[Instructions for the task]: Duplicate the lines below verbatim, starting with the line containing "I want to click on colorbar-tick-label: 40, so" and ending with the line containing "(766, 286).", both included.
*** Block opens ***
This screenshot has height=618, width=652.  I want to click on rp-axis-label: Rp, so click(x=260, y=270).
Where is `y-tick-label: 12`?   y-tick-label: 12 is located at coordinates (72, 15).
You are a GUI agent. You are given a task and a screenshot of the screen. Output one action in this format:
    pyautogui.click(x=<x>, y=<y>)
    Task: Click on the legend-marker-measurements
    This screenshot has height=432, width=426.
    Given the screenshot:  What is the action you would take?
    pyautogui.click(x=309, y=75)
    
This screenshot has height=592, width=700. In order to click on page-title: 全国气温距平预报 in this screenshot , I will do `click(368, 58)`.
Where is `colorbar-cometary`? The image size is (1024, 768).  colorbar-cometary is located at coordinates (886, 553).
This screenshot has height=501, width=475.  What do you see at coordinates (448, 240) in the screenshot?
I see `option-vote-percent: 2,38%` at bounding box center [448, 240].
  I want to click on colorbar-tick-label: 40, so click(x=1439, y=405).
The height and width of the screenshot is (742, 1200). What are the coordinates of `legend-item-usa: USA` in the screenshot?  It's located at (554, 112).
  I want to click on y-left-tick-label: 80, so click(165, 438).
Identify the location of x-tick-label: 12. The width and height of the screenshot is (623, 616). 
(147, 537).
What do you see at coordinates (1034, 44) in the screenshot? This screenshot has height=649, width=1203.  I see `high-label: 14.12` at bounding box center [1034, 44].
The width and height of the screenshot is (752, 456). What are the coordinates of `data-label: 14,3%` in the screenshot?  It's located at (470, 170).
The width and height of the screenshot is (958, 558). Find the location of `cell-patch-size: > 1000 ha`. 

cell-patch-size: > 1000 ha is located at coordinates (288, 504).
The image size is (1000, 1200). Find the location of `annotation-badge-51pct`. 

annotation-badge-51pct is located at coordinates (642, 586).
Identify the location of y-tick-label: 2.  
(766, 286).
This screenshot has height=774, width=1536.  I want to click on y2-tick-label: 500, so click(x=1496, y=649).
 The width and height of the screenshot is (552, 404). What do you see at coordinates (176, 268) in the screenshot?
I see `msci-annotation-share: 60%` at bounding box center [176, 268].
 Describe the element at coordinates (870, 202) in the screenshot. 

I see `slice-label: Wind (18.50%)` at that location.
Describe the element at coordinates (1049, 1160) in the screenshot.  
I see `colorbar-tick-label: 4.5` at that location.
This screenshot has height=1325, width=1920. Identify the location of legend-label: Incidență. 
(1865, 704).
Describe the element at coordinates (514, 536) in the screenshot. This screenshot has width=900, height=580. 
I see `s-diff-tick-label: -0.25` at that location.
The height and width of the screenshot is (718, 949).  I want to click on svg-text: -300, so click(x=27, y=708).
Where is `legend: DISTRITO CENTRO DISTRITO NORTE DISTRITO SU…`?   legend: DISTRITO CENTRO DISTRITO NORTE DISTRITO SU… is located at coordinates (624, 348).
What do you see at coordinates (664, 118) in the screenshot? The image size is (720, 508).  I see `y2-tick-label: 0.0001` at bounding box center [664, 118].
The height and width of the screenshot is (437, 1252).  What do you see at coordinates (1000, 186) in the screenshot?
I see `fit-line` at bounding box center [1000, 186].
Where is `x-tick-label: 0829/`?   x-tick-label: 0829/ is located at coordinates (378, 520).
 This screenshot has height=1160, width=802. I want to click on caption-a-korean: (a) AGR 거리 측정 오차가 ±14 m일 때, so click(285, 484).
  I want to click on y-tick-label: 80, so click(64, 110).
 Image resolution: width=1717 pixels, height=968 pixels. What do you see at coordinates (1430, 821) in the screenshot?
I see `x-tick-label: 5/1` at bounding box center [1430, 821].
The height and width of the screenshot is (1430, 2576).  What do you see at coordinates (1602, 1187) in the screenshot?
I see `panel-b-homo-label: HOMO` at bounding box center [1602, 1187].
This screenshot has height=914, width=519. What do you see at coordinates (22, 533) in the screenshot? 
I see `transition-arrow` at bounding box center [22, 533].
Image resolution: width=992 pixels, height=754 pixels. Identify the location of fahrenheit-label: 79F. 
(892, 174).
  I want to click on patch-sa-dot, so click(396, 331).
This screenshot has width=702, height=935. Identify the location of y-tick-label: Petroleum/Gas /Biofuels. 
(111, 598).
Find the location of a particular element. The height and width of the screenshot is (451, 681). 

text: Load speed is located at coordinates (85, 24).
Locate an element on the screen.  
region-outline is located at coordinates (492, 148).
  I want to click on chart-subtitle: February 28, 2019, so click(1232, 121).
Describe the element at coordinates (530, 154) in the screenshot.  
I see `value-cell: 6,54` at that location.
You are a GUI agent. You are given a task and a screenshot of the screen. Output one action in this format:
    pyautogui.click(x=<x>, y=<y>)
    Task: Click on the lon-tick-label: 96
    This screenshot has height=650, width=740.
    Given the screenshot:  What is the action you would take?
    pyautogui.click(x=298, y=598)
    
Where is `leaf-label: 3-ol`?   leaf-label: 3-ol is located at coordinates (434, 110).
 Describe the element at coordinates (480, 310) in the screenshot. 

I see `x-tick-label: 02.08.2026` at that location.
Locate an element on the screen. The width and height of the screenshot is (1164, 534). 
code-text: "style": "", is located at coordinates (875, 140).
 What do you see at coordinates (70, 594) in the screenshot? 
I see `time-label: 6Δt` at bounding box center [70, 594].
*** Block closes ***
[Result of the exercise]:
  I want to click on colorbar-tick-label: 40, so click(x=1439, y=405).
The height and width of the screenshot is (742, 1200). What are the coordinates of `legend-item-usa: USA` in the screenshot?  It's located at (554, 112).
  I want to click on y-left-tick-label: 80, so click(165, 438).
Identify the location of x-tick-label: 12. The width and height of the screenshot is (623, 616). 
(147, 537).
What do you see at coordinates (1034, 44) in the screenshot? This screenshot has height=649, width=1203.  I see `high-label: 14.12` at bounding box center [1034, 44].
The width and height of the screenshot is (752, 456). What are the coordinates of `data-label: 14,3%` in the screenshot?  It's located at (470, 170).
The width and height of the screenshot is (958, 558). Find the location of `cell-patch-size: > 1000 ha`. 

cell-patch-size: > 1000 ha is located at coordinates (288, 504).
The image size is (1000, 1200). Find the location of `annotation-badge-51pct`. 

annotation-badge-51pct is located at coordinates (642, 586).
Identify the location of y-tick-label: 2.  
(766, 286).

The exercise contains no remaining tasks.